Nosaj Thing – Drift
Da un po’ di anni ormai, c’è una vibrante scena di musica elettronica che ha saputo inglobare le espressioni più ricercate del genere, evolutesi negli anni nel vecchio continente, portandole al sole della California. Fa parte integrante di questa scena il progetto Nosaj Thing, incarnazione musicale di Jason Chung, produttore americano basato a LA.
Possiamo distinguere due tipologie di electronic performers. Da un lato ci sono quelli che sul palco sono passivi, piegati scomodamente in avanti sulle loro console, protetti dalle loro trincee di cavi e piatti; le performance necessitano quindi di visuals per distrarre l’attenzione sulla loro figura intenta a rigenerare quei suoni digitali. Poi ci sono quelli il cui corpo sembra quasi un’appendice alla loro strumentazione tecnologica: Nosaj Thing (da pronunciarsi “no such thing”) fa parte di questa seconda categoria.
La sua musica è certamente composta attraverso la pressione di tasti su apparati sempre più tecnologici e potenti, ma è il corpo a gestirne il tempo e farne confluire il ritmo. La cosa si può verificare facilmente andando a cercare dei video dei suoi live su youtube (come questo). I visuals ci sono anche per Nosaj Thing ma è difficile non restare ipnotizzati dalle sue convulsioni di fronte ai pad elettronici su cui scorrono le sue dita a tutta velocità.
Drift è il suo primo disco, uscito nel 2009: un album di elettronica strumentale che funzionerebbe bene come colonna sonora di videogiochi o di film di fantascienza: 35 fitti minuti di basi al limite dell’hip hop fatte di glitch e altri tocchi minimali, che creano un sound che si nutre di tenebre digitali.
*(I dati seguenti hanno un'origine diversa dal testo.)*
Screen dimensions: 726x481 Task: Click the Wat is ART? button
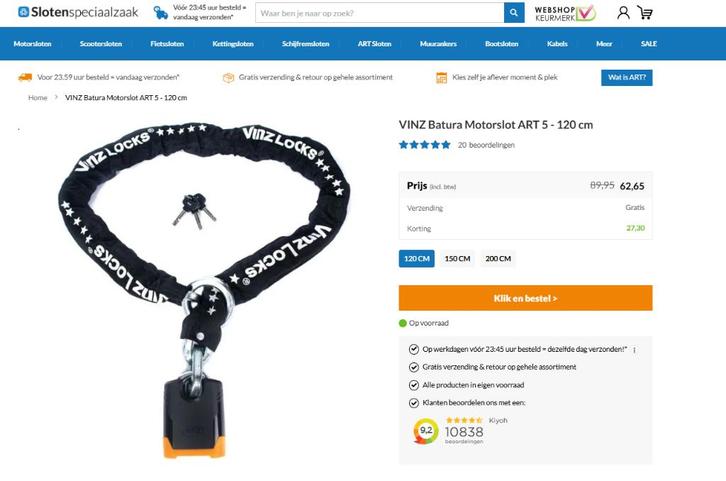(627, 77)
E se spesso questo genere di musica finisce per essere un banale esercizio di sovrapposizioni di strati, con variazioni su un tema, la bravura di Nosaj Thing è di evitare che tutto suoni troppo semplice, riuscendo allo stesso tempo a non complicare la vita a chi è solo all’ascolto e non necessariamente può o vuole cogliere tutti gli ingredienti che compongono la musica che ascolta.
C’è un feeling organico nella musica in Drift, come se fosse densa nonostante sia costituita di semplici mattoncini digitali processati: chi la ascolta la direbbe quasi palpabile. Diversi pezzi sono degni di essere sottolineati: “Fog” è un viaggio tra labirinti di beat e sample, sussurri campionati come tessuto su cui una lingua melodica si snoda tirandoci dentro, sempre più in fondo.
“IOIO” richiama certe scappatelle elettroniche presenti nei dischi dei Tortoise o una versione melodica di qualche brano dei Mouse on Mars: pattern di synth convoluti si intrecciano e si richiamano, evolvono per poi sfociare in un mare calmo di battiti e synth.
Bravissimo a nascondere i giochi di stratificazioni con cui si compone spesso questo genere di musica, Nosaj Thing manipola campioni e beat per creare vibrazioni, scenari fino a renderli quasi in 3D nella mente di chi sta ascoltando.